REQUIRED WORK
Lines before the one containing "Task: Click the blue" are to be skipped; reproduce that line and the rest of the records below exactly.
DATA SHOWN Block Start
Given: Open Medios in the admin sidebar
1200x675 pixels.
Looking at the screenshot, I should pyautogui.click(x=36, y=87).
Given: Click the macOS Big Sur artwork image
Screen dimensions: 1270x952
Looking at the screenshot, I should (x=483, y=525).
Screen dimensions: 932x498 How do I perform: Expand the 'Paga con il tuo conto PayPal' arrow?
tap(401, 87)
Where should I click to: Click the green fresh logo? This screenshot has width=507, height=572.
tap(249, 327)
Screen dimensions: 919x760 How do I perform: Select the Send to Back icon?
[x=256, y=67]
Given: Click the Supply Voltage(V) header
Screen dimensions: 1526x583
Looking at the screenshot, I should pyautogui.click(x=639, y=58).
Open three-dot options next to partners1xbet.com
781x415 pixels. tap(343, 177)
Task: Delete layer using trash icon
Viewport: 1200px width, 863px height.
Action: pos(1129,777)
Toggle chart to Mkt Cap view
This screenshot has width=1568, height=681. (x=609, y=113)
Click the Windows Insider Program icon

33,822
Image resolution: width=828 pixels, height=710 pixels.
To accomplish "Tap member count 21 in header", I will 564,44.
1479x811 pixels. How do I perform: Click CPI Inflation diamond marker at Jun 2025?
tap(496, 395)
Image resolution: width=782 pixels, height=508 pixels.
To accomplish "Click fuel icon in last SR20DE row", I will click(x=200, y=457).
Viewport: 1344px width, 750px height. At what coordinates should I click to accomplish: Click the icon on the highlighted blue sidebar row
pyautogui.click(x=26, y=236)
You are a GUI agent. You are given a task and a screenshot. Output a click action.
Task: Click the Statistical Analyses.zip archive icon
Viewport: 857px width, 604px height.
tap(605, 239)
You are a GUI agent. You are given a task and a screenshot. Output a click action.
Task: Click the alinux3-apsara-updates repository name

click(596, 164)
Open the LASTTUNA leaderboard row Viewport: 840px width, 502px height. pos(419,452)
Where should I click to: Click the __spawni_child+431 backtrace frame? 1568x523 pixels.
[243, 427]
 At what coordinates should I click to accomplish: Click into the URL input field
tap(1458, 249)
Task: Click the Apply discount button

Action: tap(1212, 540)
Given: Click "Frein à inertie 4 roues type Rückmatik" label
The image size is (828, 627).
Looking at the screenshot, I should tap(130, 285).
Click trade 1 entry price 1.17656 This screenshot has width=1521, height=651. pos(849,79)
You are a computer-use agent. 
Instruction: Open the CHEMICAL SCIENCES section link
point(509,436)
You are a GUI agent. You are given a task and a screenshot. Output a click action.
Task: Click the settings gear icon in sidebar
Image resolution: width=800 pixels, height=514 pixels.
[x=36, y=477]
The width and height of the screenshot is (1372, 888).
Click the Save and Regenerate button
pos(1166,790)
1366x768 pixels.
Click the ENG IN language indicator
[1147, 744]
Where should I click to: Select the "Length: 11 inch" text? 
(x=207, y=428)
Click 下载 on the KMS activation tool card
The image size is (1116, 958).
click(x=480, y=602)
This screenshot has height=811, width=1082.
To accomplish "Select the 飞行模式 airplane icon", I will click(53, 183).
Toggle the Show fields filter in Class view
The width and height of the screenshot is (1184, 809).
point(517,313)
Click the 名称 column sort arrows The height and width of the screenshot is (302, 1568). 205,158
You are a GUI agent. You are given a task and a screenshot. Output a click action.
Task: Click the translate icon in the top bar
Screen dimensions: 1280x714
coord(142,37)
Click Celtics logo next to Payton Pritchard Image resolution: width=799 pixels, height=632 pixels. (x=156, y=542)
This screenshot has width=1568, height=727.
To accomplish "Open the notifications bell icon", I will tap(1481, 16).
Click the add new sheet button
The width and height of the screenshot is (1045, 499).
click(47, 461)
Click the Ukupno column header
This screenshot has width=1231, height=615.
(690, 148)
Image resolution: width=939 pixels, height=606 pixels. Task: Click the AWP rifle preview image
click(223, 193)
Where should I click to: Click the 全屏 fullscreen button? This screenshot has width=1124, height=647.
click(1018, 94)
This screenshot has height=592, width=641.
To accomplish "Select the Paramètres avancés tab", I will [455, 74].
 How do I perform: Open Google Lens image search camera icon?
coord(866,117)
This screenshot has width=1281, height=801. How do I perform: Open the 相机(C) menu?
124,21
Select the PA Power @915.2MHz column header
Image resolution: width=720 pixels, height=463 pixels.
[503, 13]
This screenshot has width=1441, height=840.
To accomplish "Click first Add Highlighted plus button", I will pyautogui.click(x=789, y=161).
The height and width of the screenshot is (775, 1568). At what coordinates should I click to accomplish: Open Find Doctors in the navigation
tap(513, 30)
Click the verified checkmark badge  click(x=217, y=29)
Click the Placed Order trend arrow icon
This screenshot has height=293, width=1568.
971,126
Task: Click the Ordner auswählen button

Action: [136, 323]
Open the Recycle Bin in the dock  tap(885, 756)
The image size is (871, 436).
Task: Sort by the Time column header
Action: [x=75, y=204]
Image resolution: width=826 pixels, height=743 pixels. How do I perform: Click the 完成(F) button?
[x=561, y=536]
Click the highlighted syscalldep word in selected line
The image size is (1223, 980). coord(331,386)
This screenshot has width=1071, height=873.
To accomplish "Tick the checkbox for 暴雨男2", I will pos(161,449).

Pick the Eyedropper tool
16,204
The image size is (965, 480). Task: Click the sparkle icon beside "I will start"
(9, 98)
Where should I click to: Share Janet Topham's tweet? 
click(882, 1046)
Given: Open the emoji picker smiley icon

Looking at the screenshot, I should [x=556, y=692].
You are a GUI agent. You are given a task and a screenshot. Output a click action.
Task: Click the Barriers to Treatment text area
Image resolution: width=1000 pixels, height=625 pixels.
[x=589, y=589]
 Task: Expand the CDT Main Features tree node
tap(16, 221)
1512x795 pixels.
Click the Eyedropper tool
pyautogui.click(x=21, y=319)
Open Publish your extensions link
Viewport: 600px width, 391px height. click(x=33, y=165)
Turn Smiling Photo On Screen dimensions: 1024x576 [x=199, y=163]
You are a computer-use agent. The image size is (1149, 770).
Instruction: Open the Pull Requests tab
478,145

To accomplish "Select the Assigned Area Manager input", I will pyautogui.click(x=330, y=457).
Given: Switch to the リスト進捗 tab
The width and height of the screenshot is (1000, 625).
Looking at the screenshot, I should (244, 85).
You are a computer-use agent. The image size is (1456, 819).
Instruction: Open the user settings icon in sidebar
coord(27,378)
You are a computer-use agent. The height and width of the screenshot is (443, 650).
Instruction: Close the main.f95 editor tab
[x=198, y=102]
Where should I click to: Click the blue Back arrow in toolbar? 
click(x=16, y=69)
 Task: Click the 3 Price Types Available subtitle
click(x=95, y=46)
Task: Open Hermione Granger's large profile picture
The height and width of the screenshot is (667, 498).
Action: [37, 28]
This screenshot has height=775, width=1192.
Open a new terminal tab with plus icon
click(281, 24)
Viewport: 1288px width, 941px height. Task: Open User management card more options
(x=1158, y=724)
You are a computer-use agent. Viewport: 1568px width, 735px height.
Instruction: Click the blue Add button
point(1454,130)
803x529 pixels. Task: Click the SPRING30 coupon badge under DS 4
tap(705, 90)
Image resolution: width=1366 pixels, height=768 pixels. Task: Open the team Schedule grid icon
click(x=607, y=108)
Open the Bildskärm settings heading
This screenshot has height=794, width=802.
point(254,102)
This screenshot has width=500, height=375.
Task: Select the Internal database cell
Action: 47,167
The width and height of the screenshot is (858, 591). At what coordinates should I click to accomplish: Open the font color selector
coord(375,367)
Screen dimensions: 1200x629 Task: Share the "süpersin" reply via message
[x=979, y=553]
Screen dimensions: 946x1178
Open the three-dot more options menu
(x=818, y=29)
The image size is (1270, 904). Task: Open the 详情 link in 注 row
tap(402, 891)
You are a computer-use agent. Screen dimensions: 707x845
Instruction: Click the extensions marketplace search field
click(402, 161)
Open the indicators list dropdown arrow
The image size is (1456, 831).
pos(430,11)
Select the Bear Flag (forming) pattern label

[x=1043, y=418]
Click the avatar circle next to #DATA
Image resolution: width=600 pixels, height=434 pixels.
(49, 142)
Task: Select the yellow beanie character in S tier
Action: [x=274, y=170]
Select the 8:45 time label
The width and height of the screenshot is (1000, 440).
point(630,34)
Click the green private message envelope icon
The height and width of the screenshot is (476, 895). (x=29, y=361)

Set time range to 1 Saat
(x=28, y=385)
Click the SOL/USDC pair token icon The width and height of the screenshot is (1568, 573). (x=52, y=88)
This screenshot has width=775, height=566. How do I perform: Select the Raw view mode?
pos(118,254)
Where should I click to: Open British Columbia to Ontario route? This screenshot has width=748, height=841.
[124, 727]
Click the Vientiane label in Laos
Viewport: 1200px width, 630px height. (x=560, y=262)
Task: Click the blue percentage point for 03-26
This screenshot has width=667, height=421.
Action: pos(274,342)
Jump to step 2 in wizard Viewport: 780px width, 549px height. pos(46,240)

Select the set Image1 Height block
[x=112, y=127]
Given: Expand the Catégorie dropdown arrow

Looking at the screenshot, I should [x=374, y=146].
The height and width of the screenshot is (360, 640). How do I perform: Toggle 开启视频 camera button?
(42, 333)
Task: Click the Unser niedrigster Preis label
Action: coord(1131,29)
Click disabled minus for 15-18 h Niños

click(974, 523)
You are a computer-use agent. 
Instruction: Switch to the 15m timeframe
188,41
DATA SHOWN Block End
SOLUTION TO THIS TASK
Task: Click the blue percentage point for 03-26
This screenshot has width=667, height=421.
Action: pos(274,342)
Jump to step 2 in wizard Viewport: 780px width, 549px height. pos(46,240)

Select the set Image1 Height block
[x=112, y=127]
Given: Expand the Catégorie dropdown arrow

Looking at the screenshot, I should [x=374, y=146].
The height and width of the screenshot is (360, 640). How do I perform: Toggle 开启视频 camera button?
(42, 333)
Task: Click the Unser niedrigster Preis label
Action: coord(1131,29)
Click disabled minus for 15-18 h Niños

click(974, 523)
You are a computer-use agent. 
Instruction: Switch to the 15m timeframe
188,41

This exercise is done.